Meu amigo estava sentado com a cabeça apoiada nas mãos, mergulhado em reflexões. Ele então se levantou e tocou a campainha.

– Ames – ele disse, quando o mordomo entrou –, onde está o sr. Cecil agora?

– Vou ver, senhor.

Voltou pouco depois para dizer que o sr. Barker estava no jardim.

– Você se lembra, Ames, o que o sr. Barker estava calçando quando você se encontrou com ele ontem à noite no escritório?

– Sim, sr. Holmes. Estava usando chinelos de feltro. Eu lhe trouxe as botas quando ele ia sair para ir à polícia.

– Onde estão os chinelos agora?

– Ainda estão embaixo da cadeira, no hall.

– Ótimo, Ames. Realmente é importante saber quais são as pegadas do sr. Barker e as pegadas de pessoas que vieram de fora.

– Sim, senhor. Posso dizer que percebi que os chinelos estavam manchados de sangue. E os meus também estavam.

– Isso é muito natural, considerando-se as condições do escritório. Ótimo, Ames. Chamaremos outra vez se precisarmos de você.

Pouco depois estávamos no escritório. Holmes trouxera os chinelos que estavam no hall. Como observara Ames, as solas dos dois pés estavam escuras de sangue.

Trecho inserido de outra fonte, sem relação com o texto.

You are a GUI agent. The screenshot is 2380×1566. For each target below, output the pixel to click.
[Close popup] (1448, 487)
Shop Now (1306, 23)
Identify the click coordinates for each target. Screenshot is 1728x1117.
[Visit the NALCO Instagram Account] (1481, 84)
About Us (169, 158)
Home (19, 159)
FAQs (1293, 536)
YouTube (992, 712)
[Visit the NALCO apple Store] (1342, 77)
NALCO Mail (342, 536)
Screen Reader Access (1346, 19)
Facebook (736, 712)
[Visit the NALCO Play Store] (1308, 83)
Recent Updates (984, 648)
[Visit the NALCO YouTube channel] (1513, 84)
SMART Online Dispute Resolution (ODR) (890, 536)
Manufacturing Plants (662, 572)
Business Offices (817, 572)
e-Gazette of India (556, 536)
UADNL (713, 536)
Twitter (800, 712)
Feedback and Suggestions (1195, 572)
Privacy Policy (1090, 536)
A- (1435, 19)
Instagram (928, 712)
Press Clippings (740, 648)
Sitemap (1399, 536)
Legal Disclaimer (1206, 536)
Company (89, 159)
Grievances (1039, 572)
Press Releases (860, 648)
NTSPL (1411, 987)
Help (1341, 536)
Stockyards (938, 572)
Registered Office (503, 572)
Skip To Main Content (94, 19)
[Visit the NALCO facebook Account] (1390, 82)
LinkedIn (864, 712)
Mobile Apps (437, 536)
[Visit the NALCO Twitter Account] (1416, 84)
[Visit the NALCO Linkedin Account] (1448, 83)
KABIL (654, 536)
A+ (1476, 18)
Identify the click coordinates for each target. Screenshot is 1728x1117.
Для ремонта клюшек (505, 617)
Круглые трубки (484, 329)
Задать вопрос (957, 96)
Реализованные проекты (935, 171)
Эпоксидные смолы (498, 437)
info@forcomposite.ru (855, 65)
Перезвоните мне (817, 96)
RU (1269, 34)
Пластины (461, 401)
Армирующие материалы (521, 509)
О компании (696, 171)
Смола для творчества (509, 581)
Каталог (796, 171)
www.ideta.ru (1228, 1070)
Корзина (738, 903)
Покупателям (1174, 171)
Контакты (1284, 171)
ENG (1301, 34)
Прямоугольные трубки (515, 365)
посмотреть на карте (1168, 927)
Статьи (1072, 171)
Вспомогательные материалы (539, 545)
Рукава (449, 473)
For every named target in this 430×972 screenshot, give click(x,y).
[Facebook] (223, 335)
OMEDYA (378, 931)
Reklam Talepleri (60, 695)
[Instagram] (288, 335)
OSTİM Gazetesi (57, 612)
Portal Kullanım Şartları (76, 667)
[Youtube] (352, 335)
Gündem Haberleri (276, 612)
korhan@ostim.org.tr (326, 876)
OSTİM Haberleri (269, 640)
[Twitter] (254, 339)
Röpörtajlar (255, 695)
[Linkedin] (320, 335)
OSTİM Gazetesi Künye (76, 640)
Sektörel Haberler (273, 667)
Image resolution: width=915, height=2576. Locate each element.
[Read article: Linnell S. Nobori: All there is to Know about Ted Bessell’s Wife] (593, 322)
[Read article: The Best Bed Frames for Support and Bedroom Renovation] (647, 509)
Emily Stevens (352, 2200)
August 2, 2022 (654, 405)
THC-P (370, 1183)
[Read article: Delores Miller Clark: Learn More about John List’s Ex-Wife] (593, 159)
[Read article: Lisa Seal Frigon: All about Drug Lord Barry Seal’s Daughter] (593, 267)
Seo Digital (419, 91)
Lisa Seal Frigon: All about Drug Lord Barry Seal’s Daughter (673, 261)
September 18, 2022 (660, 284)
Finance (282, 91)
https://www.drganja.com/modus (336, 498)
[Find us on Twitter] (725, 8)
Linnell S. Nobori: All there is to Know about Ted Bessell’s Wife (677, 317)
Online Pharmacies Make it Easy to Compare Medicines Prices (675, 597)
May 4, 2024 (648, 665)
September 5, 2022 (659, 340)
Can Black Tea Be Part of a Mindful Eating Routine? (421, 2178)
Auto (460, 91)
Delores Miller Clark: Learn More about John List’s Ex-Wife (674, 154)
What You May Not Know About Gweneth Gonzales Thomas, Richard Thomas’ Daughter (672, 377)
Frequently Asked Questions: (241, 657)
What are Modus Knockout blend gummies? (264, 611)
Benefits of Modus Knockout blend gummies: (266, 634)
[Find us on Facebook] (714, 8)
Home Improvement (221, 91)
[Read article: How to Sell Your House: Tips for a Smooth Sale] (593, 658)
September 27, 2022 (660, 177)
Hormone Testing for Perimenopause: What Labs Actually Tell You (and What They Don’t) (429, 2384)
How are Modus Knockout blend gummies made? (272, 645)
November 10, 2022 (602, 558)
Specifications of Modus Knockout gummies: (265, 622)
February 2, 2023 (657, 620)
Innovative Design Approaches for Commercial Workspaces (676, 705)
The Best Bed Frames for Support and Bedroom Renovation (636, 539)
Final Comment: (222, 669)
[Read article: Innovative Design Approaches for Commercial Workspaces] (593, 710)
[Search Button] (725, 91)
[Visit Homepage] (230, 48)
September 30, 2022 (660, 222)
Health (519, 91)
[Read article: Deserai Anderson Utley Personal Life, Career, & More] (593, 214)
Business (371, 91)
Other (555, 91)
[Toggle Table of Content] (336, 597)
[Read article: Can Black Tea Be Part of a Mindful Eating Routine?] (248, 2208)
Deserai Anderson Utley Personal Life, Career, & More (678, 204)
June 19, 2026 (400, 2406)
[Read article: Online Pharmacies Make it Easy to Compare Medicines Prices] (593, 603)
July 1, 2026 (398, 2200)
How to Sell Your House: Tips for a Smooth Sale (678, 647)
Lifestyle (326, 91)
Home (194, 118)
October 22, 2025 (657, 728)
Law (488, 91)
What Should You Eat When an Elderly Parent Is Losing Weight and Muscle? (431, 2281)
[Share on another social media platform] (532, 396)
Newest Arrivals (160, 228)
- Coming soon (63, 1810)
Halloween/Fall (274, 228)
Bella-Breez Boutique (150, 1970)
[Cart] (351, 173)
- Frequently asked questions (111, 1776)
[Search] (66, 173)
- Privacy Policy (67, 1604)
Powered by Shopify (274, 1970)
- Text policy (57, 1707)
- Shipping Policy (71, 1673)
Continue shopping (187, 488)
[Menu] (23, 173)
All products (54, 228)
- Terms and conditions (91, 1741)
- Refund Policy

– Estranho! – Holmes murmurou ao chegar à janela e examinar os chinelos minuciosamente. – Muito estranho mesmo!

Com uma de suas pinças ele colocou o chinelo sobre a mancha de sangue que havia no peitoril. As duas correspondiam perfeitamente. Ele sorriu em silêncio para seus colegas.

O inspetor ficou transfigurado de excitação. Seu sotaque parecia ter ficado mais acentuado ainda.

– Puxa! – ele exclamou – não há a menor dúvida! Barker fez essa marca aí na janela. É muito maior do que a marca de qualquer bota. Lembro-me de que o senhor disse que era um pé chato, e aqui está a explicação. Mas o que houve afinal, sr. Holmes? O que houve?

– Bem, o que houve? – meu amigo repetiu, pensativo.

White Mason ria e esfregava as mãos gordas com uma satisfação profissional.

– Eu disse que era um caso dos grandes! – ele exclamou. – E é mesmo dos grandes!